STUDY MATERIAL>

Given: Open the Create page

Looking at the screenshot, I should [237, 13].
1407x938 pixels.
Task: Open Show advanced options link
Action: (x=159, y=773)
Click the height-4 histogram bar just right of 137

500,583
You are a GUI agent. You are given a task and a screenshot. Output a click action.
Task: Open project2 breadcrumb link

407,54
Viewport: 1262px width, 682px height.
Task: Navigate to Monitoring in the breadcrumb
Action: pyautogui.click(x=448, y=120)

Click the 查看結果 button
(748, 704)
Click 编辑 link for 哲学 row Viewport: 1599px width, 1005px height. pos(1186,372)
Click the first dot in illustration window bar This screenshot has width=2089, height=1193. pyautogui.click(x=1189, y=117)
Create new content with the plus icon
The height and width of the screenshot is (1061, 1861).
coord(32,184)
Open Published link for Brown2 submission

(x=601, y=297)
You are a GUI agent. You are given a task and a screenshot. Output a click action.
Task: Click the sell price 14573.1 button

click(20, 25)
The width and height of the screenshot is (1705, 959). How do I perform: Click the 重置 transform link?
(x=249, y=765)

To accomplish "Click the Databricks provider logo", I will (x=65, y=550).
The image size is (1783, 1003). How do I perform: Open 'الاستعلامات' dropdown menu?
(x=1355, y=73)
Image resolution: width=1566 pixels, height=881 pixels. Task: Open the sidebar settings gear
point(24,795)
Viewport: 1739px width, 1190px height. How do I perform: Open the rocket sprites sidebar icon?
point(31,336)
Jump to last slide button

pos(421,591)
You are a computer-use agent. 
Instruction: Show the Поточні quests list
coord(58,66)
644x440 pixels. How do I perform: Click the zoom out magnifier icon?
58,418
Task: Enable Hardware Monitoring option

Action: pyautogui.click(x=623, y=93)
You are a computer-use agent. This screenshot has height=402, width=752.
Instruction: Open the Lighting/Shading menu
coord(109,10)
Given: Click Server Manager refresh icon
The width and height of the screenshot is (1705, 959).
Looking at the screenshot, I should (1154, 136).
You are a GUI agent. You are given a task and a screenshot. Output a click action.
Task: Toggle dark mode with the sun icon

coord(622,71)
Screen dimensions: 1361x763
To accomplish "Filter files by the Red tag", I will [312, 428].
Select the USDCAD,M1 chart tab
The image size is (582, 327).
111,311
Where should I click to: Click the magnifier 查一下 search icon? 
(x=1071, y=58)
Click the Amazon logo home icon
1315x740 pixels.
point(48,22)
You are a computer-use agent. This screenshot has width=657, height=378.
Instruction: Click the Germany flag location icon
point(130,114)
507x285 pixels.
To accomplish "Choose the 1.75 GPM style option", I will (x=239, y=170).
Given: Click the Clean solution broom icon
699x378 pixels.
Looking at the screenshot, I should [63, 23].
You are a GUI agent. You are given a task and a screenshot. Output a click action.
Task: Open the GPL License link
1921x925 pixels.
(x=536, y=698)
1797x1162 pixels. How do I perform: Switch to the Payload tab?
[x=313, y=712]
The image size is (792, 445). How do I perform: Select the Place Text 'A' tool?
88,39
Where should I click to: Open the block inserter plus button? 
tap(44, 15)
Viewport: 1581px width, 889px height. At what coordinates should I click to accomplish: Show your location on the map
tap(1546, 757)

REQUIRED ACTION> Please reproduce the records exactly, without leaving any out.

EXPECTED OUTPUT>
Given: Open the Create page

Looking at the screenshot, I should [237, 13].
1407x938 pixels.
Task: Open Show advanced options link
Action: (x=159, y=773)
Click the height-4 histogram bar just right of 137

500,583
You are a GUI agent. You are given a task and a screenshot. Output a click action.
Task: Open project2 breadcrumb link

407,54
Viewport: 1262px width, 682px height.
Task: Navigate to Monitoring in the breadcrumb
Action: pyautogui.click(x=448, y=120)

Click the 查看結果 button
(748, 704)
Click 编辑 link for 哲学 row Viewport: 1599px width, 1005px height. pos(1186,372)
Click the first dot in illustration window bar This screenshot has width=2089, height=1193. pyautogui.click(x=1189, y=117)
Create new content with the plus icon
The height and width of the screenshot is (1061, 1861).
coord(32,184)
Open Published link for Brown2 submission

(x=601, y=297)
You are a GUI agent. You are given a task and a screenshot. Output a click action.
Task: Click the sell price 14573.1 button

click(20, 25)
The width and height of the screenshot is (1705, 959). How do I perform: Click the 重置 transform link?
(x=249, y=765)

To accomplish "Click the Databricks provider logo", I will (x=65, y=550).
The image size is (1783, 1003). How do I perform: Open 'الاستعلامات' dropdown menu?
(x=1355, y=73)
Image resolution: width=1566 pixels, height=881 pixels. Task: Open the sidebar settings gear
point(24,795)
Viewport: 1739px width, 1190px height. How do I perform: Open the rocket sprites sidebar icon?
point(31,336)
Jump to last slide button

pos(421,591)
You are a computer-use agent. 
Instruction: Show the Поточні quests list
coord(58,66)
644x440 pixels. How do I perform: Click the zoom out magnifier icon?
58,418
Task: Enable Hardware Monitoring option

Action: pyautogui.click(x=623, y=93)
You are a computer-use agent. This screenshot has height=402, width=752.
Instruction: Open the Lighting/Shading menu
coord(109,10)
Given: Click Server Manager refresh icon
The width and height of the screenshot is (1705, 959).
Looking at the screenshot, I should (1154, 136).
You are a GUI agent. You are given a task and a screenshot. Output a click action.
Task: Toggle dark mode with the sun icon

coord(622,71)
Screen dimensions: 1361x763
To accomplish "Filter files by the Red tag", I will [312, 428].
Select the USDCAD,M1 chart tab
The image size is (582, 327).
111,311
Where should I click to: Click the magnifier 查一下 search icon? 
(x=1071, y=58)
Click the Amazon logo home icon
1315x740 pixels.
point(48,22)
You are a computer-use agent. This screenshot has width=657, height=378.
Instruction: Click the Germany flag location icon
point(130,114)
507x285 pixels.
To accomplish "Choose the 1.75 GPM style option", I will (x=239, y=170).
Given: Click the Clean solution broom icon
699x378 pixels.
Looking at the screenshot, I should [63, 23].
You are a GUI agent. You are given a task and a screenshot. Output a click action.
Task: Open the GPL License link
1921x925 pixels.
(x=536, y=698)
1797x1162 pixels. How do I perform: Switch to the Payload tab?
[x=313, y=712]
The image size is (792, 445). How do I perform: Select the Place Text 'A' tool?
88,39
Where should I click to: Open the block inserter plus button? 
tap(44, 15)
Viewport: 1581px width, 889px height. At what coordinates should I click to accomplish: Show your location on the map
tap(1546, 757)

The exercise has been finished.